PROBLEM TO SOLVE: Isolate every line in the records below with "Identify" in it.

====== DATA SECTION

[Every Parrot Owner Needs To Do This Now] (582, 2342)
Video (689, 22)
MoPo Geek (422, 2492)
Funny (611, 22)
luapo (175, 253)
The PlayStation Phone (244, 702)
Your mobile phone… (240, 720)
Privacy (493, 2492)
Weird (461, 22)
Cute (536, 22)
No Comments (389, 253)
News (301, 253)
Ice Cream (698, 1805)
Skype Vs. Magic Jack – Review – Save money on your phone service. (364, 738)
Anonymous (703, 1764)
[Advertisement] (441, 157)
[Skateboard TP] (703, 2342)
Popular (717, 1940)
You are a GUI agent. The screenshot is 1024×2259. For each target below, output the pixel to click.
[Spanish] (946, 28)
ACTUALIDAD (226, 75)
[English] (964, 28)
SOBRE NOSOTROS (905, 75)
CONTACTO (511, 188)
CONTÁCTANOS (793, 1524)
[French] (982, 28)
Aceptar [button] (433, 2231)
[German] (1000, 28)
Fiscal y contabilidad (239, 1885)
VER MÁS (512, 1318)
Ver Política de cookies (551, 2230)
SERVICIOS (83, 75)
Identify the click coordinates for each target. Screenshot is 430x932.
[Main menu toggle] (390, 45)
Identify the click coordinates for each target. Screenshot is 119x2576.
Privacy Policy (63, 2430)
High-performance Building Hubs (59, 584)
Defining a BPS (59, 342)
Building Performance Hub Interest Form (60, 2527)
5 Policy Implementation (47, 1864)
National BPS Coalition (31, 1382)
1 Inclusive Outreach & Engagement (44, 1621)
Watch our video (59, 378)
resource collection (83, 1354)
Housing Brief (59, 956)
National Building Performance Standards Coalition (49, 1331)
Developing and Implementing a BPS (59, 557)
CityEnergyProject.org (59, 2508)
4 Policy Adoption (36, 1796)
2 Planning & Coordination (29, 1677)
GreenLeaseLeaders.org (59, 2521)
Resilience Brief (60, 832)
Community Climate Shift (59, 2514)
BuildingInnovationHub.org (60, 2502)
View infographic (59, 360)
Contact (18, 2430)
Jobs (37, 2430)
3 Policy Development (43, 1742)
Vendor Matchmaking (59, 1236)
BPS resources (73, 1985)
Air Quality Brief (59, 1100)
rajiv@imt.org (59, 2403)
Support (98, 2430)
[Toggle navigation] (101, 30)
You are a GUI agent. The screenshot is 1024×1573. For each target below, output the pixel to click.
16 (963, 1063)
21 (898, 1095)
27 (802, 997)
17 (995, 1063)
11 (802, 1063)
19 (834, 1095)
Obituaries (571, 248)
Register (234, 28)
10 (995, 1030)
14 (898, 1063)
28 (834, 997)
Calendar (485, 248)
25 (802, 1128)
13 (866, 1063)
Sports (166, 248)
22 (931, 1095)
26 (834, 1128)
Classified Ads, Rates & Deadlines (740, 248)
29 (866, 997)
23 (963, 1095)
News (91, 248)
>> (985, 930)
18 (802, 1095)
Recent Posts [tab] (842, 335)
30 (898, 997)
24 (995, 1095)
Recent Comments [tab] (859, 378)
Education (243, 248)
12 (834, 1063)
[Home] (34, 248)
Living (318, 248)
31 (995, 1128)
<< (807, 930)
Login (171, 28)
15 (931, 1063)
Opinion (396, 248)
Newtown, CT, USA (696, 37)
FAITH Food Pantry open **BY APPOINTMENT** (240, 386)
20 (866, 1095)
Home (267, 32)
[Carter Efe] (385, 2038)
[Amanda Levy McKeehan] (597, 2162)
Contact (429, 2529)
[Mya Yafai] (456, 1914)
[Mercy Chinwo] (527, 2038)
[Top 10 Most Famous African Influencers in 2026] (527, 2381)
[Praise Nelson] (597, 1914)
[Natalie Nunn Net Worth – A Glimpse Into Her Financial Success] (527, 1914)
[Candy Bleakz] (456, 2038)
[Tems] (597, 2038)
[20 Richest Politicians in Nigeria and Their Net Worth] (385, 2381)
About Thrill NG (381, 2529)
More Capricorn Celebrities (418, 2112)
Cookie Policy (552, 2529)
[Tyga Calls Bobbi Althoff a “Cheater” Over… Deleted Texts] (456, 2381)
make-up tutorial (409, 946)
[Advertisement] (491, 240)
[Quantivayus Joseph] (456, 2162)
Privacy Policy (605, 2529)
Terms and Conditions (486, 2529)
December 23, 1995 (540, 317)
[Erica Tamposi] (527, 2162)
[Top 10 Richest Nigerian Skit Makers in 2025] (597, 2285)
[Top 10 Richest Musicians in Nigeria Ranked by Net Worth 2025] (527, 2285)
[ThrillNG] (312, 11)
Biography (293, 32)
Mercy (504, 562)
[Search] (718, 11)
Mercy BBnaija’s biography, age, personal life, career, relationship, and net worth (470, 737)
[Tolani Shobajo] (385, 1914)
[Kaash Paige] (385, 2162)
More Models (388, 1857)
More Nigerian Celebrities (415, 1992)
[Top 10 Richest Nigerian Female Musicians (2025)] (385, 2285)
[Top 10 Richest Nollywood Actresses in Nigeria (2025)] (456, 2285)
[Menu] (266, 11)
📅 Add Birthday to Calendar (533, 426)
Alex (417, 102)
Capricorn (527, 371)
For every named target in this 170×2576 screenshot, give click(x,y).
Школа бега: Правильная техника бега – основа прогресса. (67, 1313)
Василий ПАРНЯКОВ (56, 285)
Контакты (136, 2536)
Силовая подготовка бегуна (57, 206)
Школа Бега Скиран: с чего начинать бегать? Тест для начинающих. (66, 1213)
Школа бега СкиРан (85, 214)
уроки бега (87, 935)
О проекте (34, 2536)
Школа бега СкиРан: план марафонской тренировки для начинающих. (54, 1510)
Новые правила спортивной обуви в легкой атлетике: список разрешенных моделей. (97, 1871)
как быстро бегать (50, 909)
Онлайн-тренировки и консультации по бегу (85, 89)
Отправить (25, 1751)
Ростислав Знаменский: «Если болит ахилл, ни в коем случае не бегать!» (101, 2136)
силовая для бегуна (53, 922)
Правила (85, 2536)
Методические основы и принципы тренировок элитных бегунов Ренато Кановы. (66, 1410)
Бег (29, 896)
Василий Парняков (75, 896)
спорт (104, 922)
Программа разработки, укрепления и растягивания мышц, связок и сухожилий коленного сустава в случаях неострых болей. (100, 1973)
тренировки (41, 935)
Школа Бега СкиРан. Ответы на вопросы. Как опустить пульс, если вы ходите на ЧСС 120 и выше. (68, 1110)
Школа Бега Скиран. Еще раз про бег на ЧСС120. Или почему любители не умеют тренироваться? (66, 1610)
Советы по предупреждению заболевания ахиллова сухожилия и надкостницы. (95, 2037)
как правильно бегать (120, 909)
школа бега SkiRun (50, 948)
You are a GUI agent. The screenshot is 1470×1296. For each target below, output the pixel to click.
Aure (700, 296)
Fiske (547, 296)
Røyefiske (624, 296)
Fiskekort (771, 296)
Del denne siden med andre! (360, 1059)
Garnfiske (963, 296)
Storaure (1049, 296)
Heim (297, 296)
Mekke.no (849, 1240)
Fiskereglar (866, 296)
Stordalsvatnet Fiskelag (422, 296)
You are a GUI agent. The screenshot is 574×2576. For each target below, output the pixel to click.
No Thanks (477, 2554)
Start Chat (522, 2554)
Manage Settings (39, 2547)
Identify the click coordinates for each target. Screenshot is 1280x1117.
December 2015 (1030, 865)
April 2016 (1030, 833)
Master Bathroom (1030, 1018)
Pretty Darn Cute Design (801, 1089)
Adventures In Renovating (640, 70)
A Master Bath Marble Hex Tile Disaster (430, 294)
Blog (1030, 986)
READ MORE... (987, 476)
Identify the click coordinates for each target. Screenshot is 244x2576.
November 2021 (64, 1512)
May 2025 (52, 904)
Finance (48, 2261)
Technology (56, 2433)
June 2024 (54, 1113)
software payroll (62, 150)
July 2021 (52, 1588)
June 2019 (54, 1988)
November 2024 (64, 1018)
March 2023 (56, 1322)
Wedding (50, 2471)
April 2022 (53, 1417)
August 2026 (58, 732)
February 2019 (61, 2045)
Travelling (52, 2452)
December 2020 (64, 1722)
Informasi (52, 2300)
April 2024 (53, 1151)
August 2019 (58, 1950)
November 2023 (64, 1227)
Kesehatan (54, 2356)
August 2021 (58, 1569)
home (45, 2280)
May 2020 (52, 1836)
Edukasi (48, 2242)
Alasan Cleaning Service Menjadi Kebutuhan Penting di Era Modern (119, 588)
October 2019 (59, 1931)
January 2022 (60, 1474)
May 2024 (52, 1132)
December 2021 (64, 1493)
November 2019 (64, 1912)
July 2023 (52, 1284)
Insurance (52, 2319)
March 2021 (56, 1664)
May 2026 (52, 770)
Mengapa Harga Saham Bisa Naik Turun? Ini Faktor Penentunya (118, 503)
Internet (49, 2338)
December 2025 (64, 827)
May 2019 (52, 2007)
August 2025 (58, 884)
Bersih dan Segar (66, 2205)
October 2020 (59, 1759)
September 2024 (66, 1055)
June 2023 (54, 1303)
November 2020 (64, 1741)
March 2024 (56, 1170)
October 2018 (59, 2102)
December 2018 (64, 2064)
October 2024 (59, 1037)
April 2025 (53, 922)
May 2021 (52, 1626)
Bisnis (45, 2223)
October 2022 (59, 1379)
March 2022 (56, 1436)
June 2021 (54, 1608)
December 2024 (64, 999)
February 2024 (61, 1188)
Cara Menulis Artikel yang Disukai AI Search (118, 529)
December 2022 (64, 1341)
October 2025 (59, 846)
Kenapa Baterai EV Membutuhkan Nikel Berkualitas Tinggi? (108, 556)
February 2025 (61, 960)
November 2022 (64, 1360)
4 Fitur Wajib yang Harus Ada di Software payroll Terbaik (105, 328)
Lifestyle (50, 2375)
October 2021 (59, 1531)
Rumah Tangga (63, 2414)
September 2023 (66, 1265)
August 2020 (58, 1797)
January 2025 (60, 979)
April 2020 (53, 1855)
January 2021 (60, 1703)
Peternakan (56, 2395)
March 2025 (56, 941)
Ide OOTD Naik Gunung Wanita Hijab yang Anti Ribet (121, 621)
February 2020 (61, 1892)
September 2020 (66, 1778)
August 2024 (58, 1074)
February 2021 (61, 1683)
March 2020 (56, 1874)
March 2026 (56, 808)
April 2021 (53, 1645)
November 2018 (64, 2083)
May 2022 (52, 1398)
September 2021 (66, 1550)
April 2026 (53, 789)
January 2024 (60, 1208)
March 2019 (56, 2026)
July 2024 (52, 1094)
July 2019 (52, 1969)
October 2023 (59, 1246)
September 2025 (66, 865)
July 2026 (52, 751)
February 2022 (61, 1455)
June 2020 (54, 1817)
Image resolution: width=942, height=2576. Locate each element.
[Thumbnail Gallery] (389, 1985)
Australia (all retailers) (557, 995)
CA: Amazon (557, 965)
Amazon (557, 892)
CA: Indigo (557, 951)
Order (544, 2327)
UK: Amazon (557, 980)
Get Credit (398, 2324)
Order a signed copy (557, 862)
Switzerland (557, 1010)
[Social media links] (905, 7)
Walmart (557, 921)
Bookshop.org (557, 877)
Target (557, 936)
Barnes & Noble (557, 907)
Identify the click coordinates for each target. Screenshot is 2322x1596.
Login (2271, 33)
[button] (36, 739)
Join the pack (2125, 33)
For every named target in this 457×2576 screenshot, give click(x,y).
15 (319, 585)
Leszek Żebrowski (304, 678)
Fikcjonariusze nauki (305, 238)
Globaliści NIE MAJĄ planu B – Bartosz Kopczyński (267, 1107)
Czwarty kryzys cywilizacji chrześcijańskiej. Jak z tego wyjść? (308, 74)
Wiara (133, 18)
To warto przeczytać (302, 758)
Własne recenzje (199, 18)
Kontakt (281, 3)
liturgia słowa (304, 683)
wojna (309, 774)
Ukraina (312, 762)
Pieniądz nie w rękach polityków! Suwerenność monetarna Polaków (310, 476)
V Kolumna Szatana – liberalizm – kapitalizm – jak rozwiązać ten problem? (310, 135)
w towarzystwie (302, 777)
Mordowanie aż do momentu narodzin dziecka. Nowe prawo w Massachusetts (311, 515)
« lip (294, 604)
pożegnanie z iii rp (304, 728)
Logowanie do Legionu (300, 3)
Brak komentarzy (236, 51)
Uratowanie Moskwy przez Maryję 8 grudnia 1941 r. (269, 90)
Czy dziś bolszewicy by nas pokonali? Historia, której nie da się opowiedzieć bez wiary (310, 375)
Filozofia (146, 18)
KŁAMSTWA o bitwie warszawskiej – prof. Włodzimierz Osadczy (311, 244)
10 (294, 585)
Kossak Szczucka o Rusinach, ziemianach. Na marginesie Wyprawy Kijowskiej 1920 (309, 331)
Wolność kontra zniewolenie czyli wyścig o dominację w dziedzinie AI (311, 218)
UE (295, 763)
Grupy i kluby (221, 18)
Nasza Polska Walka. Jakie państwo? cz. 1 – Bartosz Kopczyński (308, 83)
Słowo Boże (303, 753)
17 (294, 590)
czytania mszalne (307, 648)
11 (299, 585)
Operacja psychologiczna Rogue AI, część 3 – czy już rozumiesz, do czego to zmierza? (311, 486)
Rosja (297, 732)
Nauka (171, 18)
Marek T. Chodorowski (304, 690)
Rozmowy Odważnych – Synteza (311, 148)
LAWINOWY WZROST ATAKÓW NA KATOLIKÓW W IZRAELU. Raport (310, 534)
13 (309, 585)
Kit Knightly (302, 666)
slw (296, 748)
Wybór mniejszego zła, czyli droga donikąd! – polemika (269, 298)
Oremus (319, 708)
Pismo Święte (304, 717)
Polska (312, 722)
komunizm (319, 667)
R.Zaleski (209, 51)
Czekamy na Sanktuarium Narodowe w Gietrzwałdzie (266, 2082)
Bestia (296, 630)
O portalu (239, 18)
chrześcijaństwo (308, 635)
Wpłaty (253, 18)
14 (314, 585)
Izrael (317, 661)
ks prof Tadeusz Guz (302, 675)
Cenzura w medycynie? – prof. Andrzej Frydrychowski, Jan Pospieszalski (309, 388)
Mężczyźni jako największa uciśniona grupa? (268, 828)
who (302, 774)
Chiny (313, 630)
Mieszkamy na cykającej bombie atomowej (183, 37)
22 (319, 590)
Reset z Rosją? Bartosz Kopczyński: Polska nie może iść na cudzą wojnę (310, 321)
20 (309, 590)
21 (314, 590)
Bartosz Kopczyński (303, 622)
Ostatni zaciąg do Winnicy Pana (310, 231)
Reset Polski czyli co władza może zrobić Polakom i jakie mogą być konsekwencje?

============

OUTPUT FOR THIS EXERCISE:
Identify the click coordinates for each target. Screenshot is 430x932.
Identify the click coordinates for each target. Screenshot is 119x2576.
Identify the click coordinates for each target. Screenshot is 1280x1117.
Identify the click coordinates for each target. Screenshot is 244x2576.
Identify the click coordinates for each target. Screenshot is 2322x1596.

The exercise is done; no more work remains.